# Multi-function mania: App-enabled smart watch shipments to reach 36 million p.a. by 2018



## Michael Weare (Mar 21, 2011)

Apple and Samsung already dominate the world of smart phones. Now it seems they are all set to dominate the world of app-enabled smart watches. New findings from leading hi-tech analysts, Juniper Research, have revealed that app-enabled smart watch shipments will reach 36 million per annum by 2018, compared to just over 1 million this year. Who knows, this trend could even see the emergence of a new watch forum on Watchuseek!

The new report found that shipments of smart watches will be driven by a new Multi-function segment capable of performing an array of additional functionalities such as tracking fitness and sports activities, payments or ticketing compared to the more limited Dashboard/Console segment.

*Apple & Samsung's Key Role *









Juniper's latest report, _'Next Generation Smart Watches: Market Prospects 2013-2018 ' _contends that the entrance of Apple and Samsung into this sector - as suggested by recent trademarks and patents - will help to validate the category and act as a catalyst for other competitors to enter the space.

Report author Nitin Bhas stated: _"By educating and publicising this device segment to the consumer, Apple and Samsung will indeed act as a catalyst to the market. In addition, being a key influencer, these player's entry into the smart watch segment will benefit existing smart watch players - providing an increase in awareness and adoption of other wearable devices" . _

However, the smart watch invasion is unlikely to dampen the passion for Swiss mechanical watches. The report noted that both smart watch categories - Dashboard/Console and Multi-function - will only appeal to a niche demographic when compared to tablet and smart phones for example and hence the market potential will be comparatively limited.

*Premium and standard price models to differentiate smart watches *

The report defines Multi-function Smart Watches as premium products, thereby differentiating them from existing products such as the Pebble and the Sony Smart Watch. This is expected to result in a multiple price band category similar to the current smartphone market. This means that while the average retail cost for Dashboard/Console smart watches will decline over the forecast period, pricing for the Multi-function devices will remain almost constant.

Other key findings reveal significant opportunities will arise for app developers - across the health, fitness, sports and communications segments. And App-enabled mobile wireless accessory shipments will approach 170 million by 2018.

If you want to find out more about this subject you can visit the Juniper website and download their full report _'Smart watches&#8230;it's about time'._

Visit the Juniper website


----------



## Perseus (Mar 25, 2010)

Sounds like nothing more than a big guess considering the market is currently selling over $1 million units annually and we don't really have any awesome smart watches on the market.

Short exercise 1 = In the smart watch forecast thread, what two segments of smart watches does the Juniper report distinguish?
Short exercise 2 = Carry on the smart watch forecast thread from its final post.

Raw records =
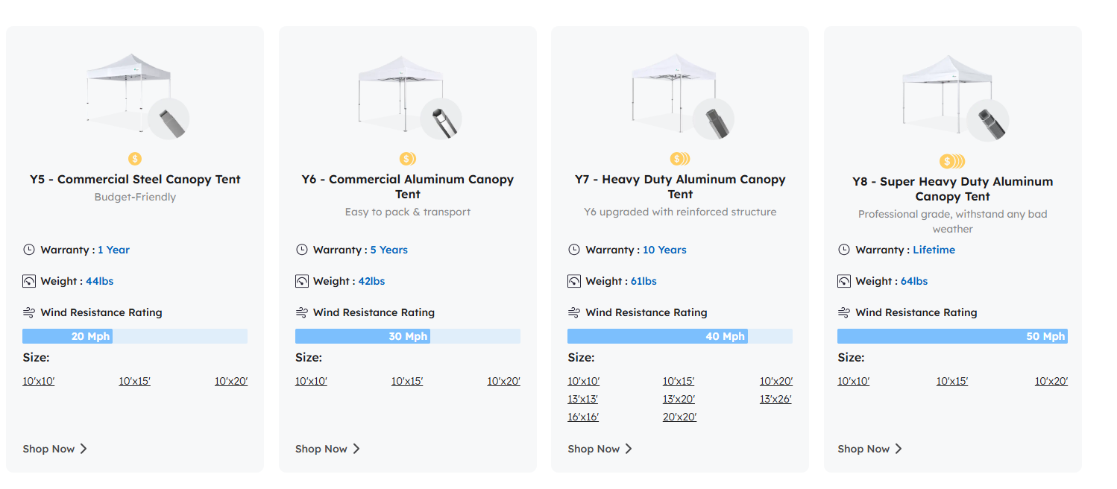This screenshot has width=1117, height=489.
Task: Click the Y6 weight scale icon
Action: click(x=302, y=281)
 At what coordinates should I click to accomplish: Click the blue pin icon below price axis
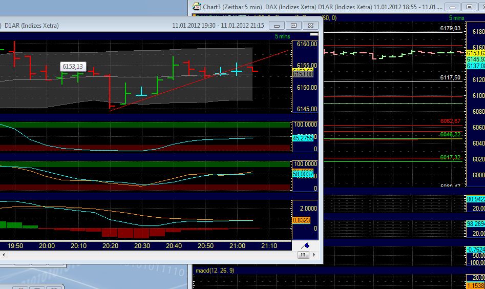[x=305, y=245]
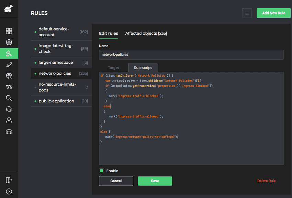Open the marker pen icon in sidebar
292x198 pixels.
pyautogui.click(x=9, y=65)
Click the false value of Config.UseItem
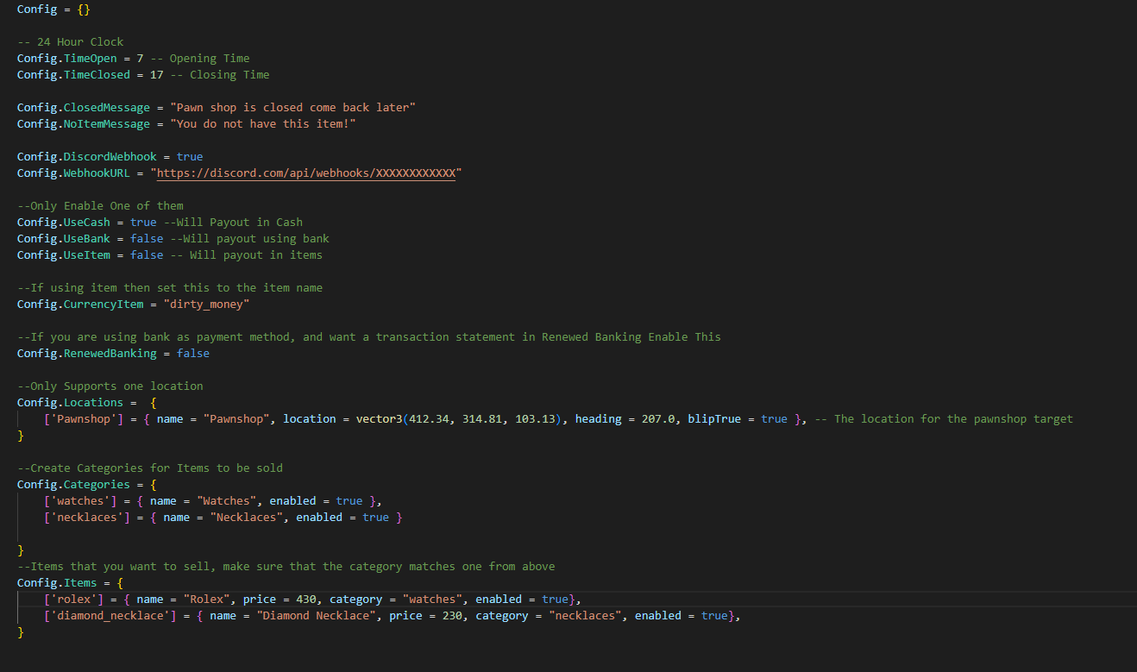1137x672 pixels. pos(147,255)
--
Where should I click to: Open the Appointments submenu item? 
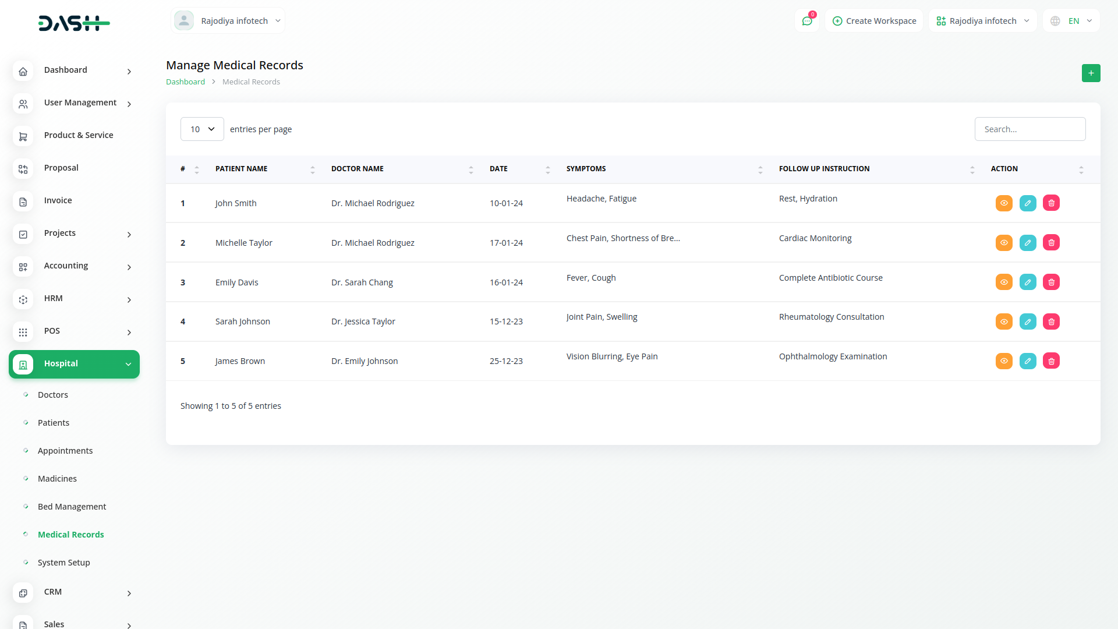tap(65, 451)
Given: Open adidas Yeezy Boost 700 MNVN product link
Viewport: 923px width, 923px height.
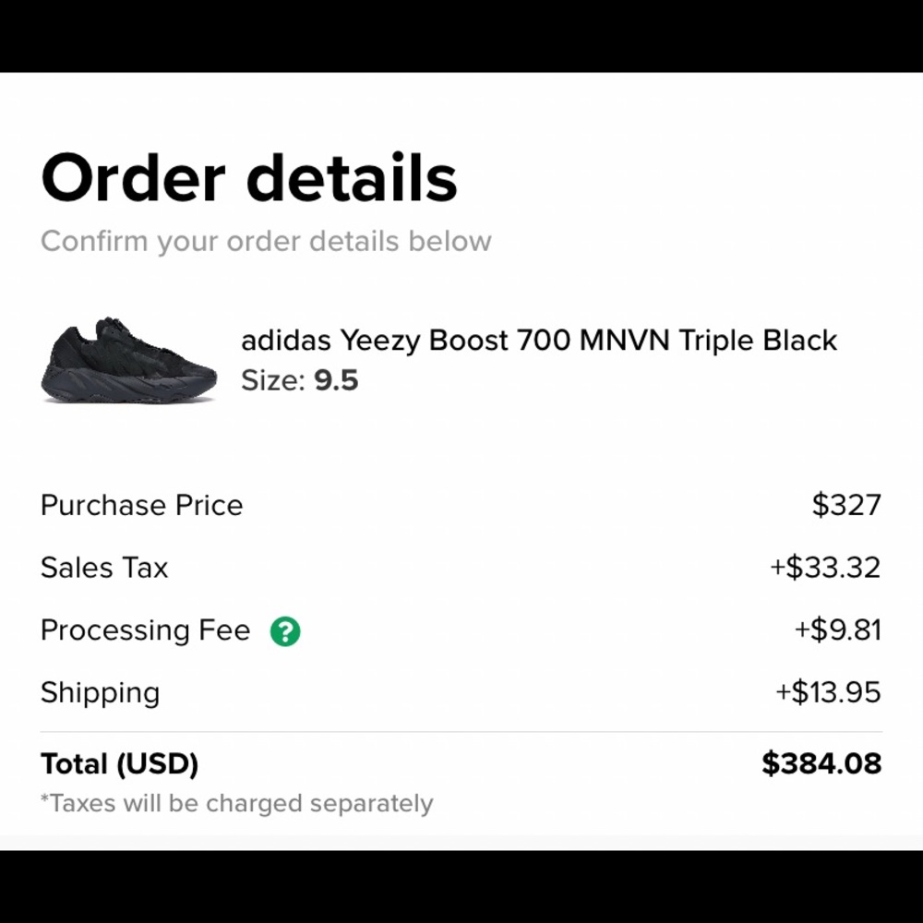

Written answer 1 = Dashboard/Console and Multi-function.

Written answer 2 =
I don't anticipate the smart watch being anything beyond an extension of the smart phone itself. Meaning, it syncs to your phone and displays info from your phone onto the watch screen. I think there is a market for it, but I don't think a watch enthusiast will stop wearing their favorite watches when they can get the same information and functionality by taking their phone out of their pocket.


----------



## mosesu (Aug 30, 2013)

It's cool


----------



## DarthVedder (Jun 12, 2011)

Perseus said:


> Sounds like nothing more than a big guess considering the market is currently selling over $1 million units annually and we don't really have any awesome smart watches on the market.
> 
> I don't anticipate the smart watch being anything beyond an extension of the smart phone itself. Meaning, it syncs to your phone and displays info from your phone onto the watch screen. I think there is a market for it, but I don't think a watch enthusiast will stop wearing their favorite watches when they can get the same information and functionality by taking their phone out of their pocket.


Considering the number of people willing to buy anything with an Apple logo on it, regardless of their actual needs, I can see them reaching that number.

Will I be able to use one of those next to a nice automatic?


----------



## iam7head (Dec 16, 2010)

the second photo of the Samsung watch is a student project by industrial design in Cal State Long Beach back in 2009


----------



## Paris7 (Jul 2, 2018)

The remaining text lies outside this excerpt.